Exercise inputs:

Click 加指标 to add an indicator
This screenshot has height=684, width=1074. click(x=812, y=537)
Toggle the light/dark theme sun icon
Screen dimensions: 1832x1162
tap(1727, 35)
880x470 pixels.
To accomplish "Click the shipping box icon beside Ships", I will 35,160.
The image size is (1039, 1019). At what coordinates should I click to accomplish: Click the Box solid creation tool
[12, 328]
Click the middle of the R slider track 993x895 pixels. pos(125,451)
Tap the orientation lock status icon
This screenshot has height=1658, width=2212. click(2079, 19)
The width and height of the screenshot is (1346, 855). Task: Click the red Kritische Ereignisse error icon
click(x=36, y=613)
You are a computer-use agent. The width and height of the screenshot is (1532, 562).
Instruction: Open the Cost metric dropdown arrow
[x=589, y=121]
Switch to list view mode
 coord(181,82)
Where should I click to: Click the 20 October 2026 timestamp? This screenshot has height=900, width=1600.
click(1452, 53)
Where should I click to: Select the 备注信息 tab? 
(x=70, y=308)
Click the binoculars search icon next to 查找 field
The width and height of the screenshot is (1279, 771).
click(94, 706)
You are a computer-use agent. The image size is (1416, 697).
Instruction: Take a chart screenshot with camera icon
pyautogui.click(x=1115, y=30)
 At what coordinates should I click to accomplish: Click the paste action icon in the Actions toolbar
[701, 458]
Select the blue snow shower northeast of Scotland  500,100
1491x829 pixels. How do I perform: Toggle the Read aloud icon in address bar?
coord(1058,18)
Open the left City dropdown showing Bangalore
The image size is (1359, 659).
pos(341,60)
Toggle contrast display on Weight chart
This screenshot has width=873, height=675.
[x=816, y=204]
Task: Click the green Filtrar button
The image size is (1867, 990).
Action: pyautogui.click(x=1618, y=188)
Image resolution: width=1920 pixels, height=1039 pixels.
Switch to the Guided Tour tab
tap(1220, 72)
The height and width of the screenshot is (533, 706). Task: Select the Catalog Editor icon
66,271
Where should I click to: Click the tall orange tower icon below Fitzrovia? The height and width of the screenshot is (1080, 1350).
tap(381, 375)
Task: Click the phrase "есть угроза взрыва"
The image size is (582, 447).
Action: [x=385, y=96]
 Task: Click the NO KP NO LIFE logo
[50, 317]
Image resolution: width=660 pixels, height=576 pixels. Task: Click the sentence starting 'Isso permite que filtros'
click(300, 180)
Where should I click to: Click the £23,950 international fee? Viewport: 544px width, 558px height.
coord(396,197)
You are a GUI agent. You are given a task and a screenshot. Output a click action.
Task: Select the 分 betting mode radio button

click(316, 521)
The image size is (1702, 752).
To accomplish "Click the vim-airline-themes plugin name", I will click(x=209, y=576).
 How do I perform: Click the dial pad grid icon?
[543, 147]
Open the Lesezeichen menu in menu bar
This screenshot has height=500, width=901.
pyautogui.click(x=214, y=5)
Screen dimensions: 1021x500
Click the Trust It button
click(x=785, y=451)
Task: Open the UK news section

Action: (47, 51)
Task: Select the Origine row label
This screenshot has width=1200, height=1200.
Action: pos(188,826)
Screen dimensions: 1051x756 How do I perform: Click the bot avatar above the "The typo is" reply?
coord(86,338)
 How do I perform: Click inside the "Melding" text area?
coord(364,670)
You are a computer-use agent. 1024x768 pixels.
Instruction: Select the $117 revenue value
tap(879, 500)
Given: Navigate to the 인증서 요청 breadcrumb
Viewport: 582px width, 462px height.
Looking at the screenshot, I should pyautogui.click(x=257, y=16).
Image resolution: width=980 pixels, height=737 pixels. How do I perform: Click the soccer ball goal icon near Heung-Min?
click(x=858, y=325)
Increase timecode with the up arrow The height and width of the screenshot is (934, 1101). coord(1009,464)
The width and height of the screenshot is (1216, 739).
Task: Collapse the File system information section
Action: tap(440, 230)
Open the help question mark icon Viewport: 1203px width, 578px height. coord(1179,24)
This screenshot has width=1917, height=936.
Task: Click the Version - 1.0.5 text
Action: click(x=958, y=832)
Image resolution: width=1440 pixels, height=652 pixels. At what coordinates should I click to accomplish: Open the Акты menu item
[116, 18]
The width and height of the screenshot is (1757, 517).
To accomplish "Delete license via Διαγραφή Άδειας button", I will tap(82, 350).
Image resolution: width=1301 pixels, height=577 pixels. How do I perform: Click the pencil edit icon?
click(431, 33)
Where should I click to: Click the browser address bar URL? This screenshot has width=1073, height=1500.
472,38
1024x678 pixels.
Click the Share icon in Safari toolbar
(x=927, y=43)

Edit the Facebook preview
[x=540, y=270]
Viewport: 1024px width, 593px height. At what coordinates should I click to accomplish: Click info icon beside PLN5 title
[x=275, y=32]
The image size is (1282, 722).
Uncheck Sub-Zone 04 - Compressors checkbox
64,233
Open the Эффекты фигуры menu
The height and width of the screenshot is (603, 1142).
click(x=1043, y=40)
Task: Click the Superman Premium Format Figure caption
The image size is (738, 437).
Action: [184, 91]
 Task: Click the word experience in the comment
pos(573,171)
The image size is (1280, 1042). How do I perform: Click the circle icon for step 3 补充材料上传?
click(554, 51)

Activity: Nothing should be left out: copy the material exactly.

Response:
Click 加指标 to add an indicator
This screenshot has height=684, width=1074. click(x=812, y=537)
Toggle the light/dark theme sun icon
Screen dimensions: 1832x1162
tap(1727, 35)
880x470 pixels.
To accomplish "Click the shipping box icon beside Ships", I will 35,160.
The image size is (1039, 1019). At what coordinates should I click to accomplish: Click the Box solid creation tool
[12, 328]
Click the middle of the R slider track 993x895 pixels. pos(125,451)
Tap the orientation lock status icon
This screenshot has height=1658, width=2212. click(2079, 19)
The width and height of the screenshot is (1346, 855). Task: Click the red Kritische Ereignisse error icon
click(x=36, y=613)
You are a computer-use agent. The width and height of the screenshot is (1532, 562).
Instruction: Open the Cost metric dropdown arrow
[x=589, y=121]
Switch to list view mode
 coord(181,82)
Where should I click to: Click the 20 October 2026 timestamp? This screenshot has height=900, width=1600.
click(1452, 53)
Where should I click to: Select the 备注信息 tab? 
(x=70, y=308)
Click the binoculars search icon next to 查找 field
The width and height of the screenshot is (1279, 771).
click(94, 706)
You are a computer-use agent. The image size is (1416, 697).
Instruction: Take a chart screenshot with camera icon
pyautogui.click(x=1115, y=30)
 At what coordinates should I click to accomplish: Click the paste action icon in the Actions toolbar
[701, 458]
Select the blue snow shower northeast of Scotland  500,100
1491x829 pixels. How do I perform: Toggle the Read aloud icon in address bar?
coord(1058,18)
Open the left City dropdown showing Bangalore
The image size is (1359, 659).
pos(341,60)
Toggle contrast display on Weight chart
This screenshot has width=873, height=675.
[x=816, y=204]
Task: Click the green Filtrar button
The image size is (1867, 990).
Action: pyautogui.click(x=1618, y=188)
Image resolution: width=1920 pixels, height=1039 pixels.
Switch to the Guided Tour tab
tap(1220, 72)
The height and width of the screenshot is (533, 706). Task: Select the Catalog Editor icon
66,271
Where should I click to: Click the tall orange tower icon below Fitzrovia? The height and width of the screenshot is (1080, 1350).
tap(381, 375)
Task: Click the phrase "есть угроза взрыва"
The image size is (582, 447).
Action: [x=385, y=96]
 Task: Click the NO KP NO LIFE logo
[50, 317]
Image resolution: width=660 pixels, height=576 pixels. Task: Click the sentence starting 'Isso permite que filtros'
click(300, 180)
Where should I click to: Click the £23,950 international fee? Viewport: 544px width, 558px height.
coord(396,197)
You are a GUI agent. You are given a task and a screenshot. Output a click action.
Task: Select the 分 betting mode radio button

click(316, 521)
The image size is (1702, 752).
To accomplish "Click the vim-airline-themes plugin name", I will click(x=209, y=576).
 How do I perform: Click the dial pad grid icon?
[543, 147]
Open the Lesezeichen menu in menu bar
This screenshot has height=500, width=901.
pyautogui.click(x=214, y=5)
Screen dimensions: 1021x500
Click the Trust It button
click(x=785, y=451)
Task: Open the UK news section

Action: (47, 51)
Task: Select the Origine row label
This screenshot has width=1200, height=1200.
Action: pos(188,826)
Screen dimensions: 1051x756 How do I perform: Click the bot avatar above the "The typo is" reply?
coord(86,338)
 How do I perform: Click inside the "Melding" text area?
coord(364,670)
You are a computer-use agent. 1024x768 pixels.
Instruction: Select the $117 revenue value
tap(879, 500)
Given: Navigate to the 인증서 요청 breadcrumb
Viewport: 582px width, 462px height.
Looking at the screenshot, I should pyautogui.click(x=257, y=16).
Image resolution: width=980 pixels, height=737 pixels. How do I perform: Click the soccer ball goal icon near Heung-Min?
click(x=858, y=325)
Increase timecode with the up arrow The height and width of the screenshot is (934, 1101). coord(1009,464)
The width and height of the screenshot is (1216, 739).
Task: Collapse the File system information section
Action: tap(440, 230)
Open the help question mark icon Viewport: 1203px width, 578px height. coord(1179,24)
This screenshot has width=1917, height=936.
Task: Click the Version - 1.0.5 text
Action: click(x=958, y=832)
Image resolution: width=1440 pixels, height=652 pixels. At what coordinates should I click to accomplish: Open the Акты menu item
[116, 18]
The width and height of the screenshot is (1757, 517).
To accomplish "Delete license via Διαγραφή Άδειας button", I will tap(82, 350).
Image resolution: width=1301 pixels, height=577 pixels. How do I perform: Click the pencil edit icon?
click(431, 33)
Where should I click to: Click the browser address bar URL? This screenshot has width=1073, height=1500.
472,38
1024x678 pixels.
Click the Share icon in Safari toolbar
(x=927, y=43)

Edit the Facebook preview
[x=540, y=270]
Viewport: 1024px width, 593px height. At what coordinates should I click to accomplish: Click info icon beside PLN5 title
[x=275, y=32]
The image size is (1282, 722).
Uncheck Sub-Zone 04 - Compressors checkbox
64,233
Open the Эффекты фигуры menu
The height and width of the screenshot is (603, 1142).
click(x=1043, y=40)
Task: Click the Superman Premium Format Figure caption
The image size is (738, 437).
Action: [184, 91]
 Task: Click the word experience in the comment
pos(573,171)
The image size is (1280, 1042). How do I perform: Click the circle icon for step 3 补充材料上传?
click(554, 51)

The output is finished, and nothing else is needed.